Another component is the growing emphasis of this in public-policy discussions. Civil-rights advocacy groups such as the American Civil Liberties Union are beginning to focus heavily on the negative implications of facial-recognition technology in law enforcement in their outreach efforts. Moreover, the US state of Illinois has already passed a bill to regulate artificial intelligence and the US Congress, when it actually does anything productive, may consider the Algorithmic Accountability Act introduced this year.

Throughout Think Tank Land USA, the topic is also becoming increasingly popular: The amount of papers, events, and funding on ethical AI design has shot up considerably this year.

Digital race to the bottom

What this means is that the AI deployment and innovation in the United States will face constraints in its short-term market diffusion stage.

Big Data raises issues with Metcalfe’s network effect in economics – that is, the idea that the utility of a network grows exponentially with only a marginal increase in its connections.
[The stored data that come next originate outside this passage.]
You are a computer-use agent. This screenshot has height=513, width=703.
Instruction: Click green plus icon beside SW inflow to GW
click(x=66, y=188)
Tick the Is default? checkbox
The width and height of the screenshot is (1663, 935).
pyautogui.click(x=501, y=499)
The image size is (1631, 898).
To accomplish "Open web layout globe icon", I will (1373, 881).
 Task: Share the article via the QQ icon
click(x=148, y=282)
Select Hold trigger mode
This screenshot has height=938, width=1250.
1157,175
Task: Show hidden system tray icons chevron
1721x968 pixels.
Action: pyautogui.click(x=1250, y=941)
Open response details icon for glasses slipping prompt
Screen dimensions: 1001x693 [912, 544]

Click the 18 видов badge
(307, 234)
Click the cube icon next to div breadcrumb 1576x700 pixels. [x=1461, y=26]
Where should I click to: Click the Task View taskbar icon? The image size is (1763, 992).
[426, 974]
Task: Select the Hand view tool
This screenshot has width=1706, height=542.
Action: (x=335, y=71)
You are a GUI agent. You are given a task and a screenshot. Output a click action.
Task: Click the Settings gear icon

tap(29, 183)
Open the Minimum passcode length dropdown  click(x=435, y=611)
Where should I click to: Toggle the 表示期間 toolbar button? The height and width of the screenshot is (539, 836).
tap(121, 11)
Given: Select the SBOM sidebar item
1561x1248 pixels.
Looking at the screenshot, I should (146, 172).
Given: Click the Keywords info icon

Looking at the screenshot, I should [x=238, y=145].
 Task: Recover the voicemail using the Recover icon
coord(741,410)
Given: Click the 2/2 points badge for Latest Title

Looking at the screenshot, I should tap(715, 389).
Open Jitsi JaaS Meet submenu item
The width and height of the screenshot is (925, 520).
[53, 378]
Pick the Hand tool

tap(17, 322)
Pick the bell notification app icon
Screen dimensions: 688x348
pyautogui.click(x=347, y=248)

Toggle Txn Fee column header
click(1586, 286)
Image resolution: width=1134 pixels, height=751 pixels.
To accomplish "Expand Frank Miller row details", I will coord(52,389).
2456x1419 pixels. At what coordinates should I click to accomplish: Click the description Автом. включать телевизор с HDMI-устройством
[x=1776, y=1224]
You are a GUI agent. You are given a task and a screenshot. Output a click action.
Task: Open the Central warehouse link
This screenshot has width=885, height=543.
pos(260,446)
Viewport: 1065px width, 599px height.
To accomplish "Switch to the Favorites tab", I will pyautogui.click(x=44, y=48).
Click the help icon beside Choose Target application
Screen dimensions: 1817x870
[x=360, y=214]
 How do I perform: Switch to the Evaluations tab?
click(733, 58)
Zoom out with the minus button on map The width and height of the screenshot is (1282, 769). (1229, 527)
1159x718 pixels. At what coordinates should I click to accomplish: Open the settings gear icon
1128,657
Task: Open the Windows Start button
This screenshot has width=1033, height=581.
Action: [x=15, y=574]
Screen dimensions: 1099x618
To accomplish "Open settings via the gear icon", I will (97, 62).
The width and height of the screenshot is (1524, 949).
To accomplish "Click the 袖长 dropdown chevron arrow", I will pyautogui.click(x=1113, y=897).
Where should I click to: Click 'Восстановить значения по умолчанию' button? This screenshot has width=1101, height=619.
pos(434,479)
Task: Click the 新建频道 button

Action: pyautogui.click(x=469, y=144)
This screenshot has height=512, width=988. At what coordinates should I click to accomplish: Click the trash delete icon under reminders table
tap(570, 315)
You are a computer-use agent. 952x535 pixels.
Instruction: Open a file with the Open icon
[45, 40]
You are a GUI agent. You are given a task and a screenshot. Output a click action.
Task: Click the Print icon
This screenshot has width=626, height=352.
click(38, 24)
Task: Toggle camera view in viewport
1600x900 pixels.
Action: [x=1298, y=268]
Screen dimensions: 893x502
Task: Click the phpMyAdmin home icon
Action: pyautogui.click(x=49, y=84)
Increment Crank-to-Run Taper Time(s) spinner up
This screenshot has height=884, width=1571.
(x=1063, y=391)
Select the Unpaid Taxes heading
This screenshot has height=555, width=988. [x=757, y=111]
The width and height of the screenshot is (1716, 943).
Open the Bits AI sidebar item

In concrete terms, if a company acquires individuals in its network, the chances of other individuals joining that network increases considerably.

The outcome is that gaining that network advantage early on means that a company stands a better chance at outcompeting others and acquiring market share.

This creates a classic race to the bottom whenever a new digital “industry” pops up. And companies are becoming wiser in responding to this phenomenon. As CBInsights repeatedly points out, market disruption at an alarming rate is the quintessential trend in AI.

History complicates technological development

The effect: Companies have consistently ignored long-term risk in the design and programming stage of AI product development. And since this has become the general practice in the United States, the standard for evaluating “national competitiveness” in AI is now set at a problematic level.

Future innovation will be necessary to the interests of the United States. And innovation in a market economy generally means allowing companies to do what they want, make the decisions they have to in order to stay ahead of the curve, and little government interference.

All of this means that as the specter of regulation looms in the shadows of public policy, companies will play the innovation card in order to avoid algorithmic accountability and transparency.

Moreover, because of the unique history of systemic racial discrimination and level of demographic diversity in the United States, the push toward regulation will not and cannot go away. In turn, this will affect risk assessment and decision-making for the biggest AI innovators.

To be sure, it may be possible to find a way to promote healthy AI design without inhibiting the market. One such example is shifting the incentive structure away from cost externalization toward companies bearing the responsibility to internalize it themselves.

But such an outcome is unlikely given the current trends in AI programming and increased geopolitical competition across the world. And in terms of competition, China will simply not have to deal with the problems of discrimination and bias like the US.

Eventually China will have to confront these problems when it attempts to export its AI products and services to countries that do have demographic diversity. But by that time, AI capacity within its borders will be so well established and efficient that the innovation of today will look as primitive as dial-up in comparison.